# More specific lifting questions



## Alkan (Jun 30, 2011)

I'm wondering who here does a decent portion of upper body work. I'm wondering if this would be detrimental or beneficial (or neutral) to overall cycling ability. Plus, I plan on doing some of that slow leg work that is intended to give your nerves more control over a larger range of muscles, improving efficiency.

So, I'm wondering since I have goals of having a lot of strength and endurance overall while being at least halfway competitive in some cycling events. I'm also wondering how cycling affects muscle overall, including in how much build you get in your legs, and if it subtracts any up top. I mean, you see plenty of professional riders with very large thighs and seem to be pretty well defined up top.

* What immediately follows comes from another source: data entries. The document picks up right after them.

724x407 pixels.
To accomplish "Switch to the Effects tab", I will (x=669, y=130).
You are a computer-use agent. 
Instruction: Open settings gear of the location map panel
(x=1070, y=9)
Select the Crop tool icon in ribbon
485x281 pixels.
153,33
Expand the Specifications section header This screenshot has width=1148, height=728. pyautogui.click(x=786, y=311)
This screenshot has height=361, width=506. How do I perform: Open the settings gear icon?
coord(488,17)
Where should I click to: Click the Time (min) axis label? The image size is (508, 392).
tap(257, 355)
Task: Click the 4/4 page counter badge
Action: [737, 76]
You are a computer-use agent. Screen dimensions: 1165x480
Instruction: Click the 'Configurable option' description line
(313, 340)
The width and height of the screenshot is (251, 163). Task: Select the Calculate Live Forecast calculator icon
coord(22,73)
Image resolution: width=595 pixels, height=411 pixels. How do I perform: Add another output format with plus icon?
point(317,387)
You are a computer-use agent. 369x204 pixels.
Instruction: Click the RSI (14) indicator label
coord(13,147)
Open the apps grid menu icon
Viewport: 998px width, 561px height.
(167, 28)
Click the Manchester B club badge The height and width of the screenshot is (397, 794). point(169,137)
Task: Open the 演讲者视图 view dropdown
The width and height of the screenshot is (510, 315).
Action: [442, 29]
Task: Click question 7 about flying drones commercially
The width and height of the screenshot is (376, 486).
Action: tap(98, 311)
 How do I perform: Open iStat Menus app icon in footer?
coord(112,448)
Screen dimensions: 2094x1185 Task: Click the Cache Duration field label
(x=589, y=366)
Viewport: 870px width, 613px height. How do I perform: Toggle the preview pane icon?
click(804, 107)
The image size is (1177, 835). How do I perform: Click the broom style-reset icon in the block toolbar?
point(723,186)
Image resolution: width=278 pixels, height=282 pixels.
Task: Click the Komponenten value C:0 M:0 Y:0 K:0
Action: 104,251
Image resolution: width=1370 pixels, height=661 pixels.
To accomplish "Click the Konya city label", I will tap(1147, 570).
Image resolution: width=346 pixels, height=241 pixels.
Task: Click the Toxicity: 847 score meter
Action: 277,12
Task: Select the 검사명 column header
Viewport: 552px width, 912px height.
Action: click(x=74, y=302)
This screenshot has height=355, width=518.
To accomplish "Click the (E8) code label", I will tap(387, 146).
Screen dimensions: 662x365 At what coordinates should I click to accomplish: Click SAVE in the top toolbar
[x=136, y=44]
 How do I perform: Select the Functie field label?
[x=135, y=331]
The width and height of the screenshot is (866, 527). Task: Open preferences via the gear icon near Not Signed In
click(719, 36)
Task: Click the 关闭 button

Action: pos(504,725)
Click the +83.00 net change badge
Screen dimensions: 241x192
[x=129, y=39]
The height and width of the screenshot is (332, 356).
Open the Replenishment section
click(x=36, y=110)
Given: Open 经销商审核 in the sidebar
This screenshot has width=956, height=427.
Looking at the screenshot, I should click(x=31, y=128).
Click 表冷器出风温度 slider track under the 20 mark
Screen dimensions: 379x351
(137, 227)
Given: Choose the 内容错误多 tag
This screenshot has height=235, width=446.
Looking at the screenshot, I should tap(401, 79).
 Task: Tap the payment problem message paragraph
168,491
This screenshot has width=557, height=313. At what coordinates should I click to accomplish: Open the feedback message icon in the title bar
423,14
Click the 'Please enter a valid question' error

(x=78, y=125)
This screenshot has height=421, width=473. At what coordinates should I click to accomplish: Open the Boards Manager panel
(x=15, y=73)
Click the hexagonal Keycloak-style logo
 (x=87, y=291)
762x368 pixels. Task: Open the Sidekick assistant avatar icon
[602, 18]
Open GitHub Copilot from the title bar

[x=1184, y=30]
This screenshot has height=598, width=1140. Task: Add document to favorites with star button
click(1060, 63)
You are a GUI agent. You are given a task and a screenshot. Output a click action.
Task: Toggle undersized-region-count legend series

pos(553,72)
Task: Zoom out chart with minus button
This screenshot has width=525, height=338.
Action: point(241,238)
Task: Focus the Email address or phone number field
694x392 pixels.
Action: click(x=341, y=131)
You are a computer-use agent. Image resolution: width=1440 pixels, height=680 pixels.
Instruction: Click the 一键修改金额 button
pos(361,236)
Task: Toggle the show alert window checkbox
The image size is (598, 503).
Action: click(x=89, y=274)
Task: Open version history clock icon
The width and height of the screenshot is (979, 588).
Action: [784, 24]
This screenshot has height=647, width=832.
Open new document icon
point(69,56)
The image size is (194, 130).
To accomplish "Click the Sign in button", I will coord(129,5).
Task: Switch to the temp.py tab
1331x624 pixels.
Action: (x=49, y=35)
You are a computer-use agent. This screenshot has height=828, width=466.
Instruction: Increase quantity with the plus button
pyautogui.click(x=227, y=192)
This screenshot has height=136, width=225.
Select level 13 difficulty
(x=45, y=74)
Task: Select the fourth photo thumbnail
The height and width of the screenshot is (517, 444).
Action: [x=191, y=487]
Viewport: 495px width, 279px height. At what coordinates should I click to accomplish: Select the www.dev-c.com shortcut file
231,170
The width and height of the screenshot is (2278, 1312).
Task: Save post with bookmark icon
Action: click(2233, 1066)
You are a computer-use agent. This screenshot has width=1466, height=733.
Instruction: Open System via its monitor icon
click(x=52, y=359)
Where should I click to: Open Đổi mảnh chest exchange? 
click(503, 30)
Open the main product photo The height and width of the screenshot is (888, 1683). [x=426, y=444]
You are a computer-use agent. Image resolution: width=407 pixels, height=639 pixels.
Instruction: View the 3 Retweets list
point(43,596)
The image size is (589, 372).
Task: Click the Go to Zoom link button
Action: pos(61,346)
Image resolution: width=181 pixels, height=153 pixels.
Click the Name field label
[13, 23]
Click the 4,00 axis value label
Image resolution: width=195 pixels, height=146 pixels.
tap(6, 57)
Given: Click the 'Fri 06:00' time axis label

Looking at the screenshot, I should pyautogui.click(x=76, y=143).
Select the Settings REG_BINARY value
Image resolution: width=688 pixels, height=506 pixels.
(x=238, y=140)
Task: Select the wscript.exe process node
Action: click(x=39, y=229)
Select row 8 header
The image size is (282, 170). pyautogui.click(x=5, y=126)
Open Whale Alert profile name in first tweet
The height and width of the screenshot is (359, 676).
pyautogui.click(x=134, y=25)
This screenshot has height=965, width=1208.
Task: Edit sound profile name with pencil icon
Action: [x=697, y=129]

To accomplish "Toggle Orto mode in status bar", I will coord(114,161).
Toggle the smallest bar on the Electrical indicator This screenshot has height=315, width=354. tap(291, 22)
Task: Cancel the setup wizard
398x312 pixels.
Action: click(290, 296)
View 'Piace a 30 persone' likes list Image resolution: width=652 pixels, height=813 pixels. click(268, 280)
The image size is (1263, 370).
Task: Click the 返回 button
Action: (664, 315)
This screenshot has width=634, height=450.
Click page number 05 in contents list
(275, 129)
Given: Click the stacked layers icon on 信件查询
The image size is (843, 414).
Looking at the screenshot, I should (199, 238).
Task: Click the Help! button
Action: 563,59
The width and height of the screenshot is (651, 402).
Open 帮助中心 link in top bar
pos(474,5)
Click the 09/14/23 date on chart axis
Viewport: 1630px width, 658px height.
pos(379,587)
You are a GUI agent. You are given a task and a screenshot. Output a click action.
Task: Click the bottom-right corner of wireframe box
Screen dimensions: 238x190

So, overall I'm interested in how all of this works to give you an overall ability in strength and endurance, since I'm also kind of interested in being well suited for backpacking.


----------



## bytewalls (Feb 14, 2010)

I do upper body work in the off season, specifically working the triceps through extensions and also doing lat pulldowns. The lat pull down is particularly helpful because it helps strengthen some of the muscles that often cause achey neck on LONG rides. I do lots of reps at low weight (3- 5 sets 15-25 reps).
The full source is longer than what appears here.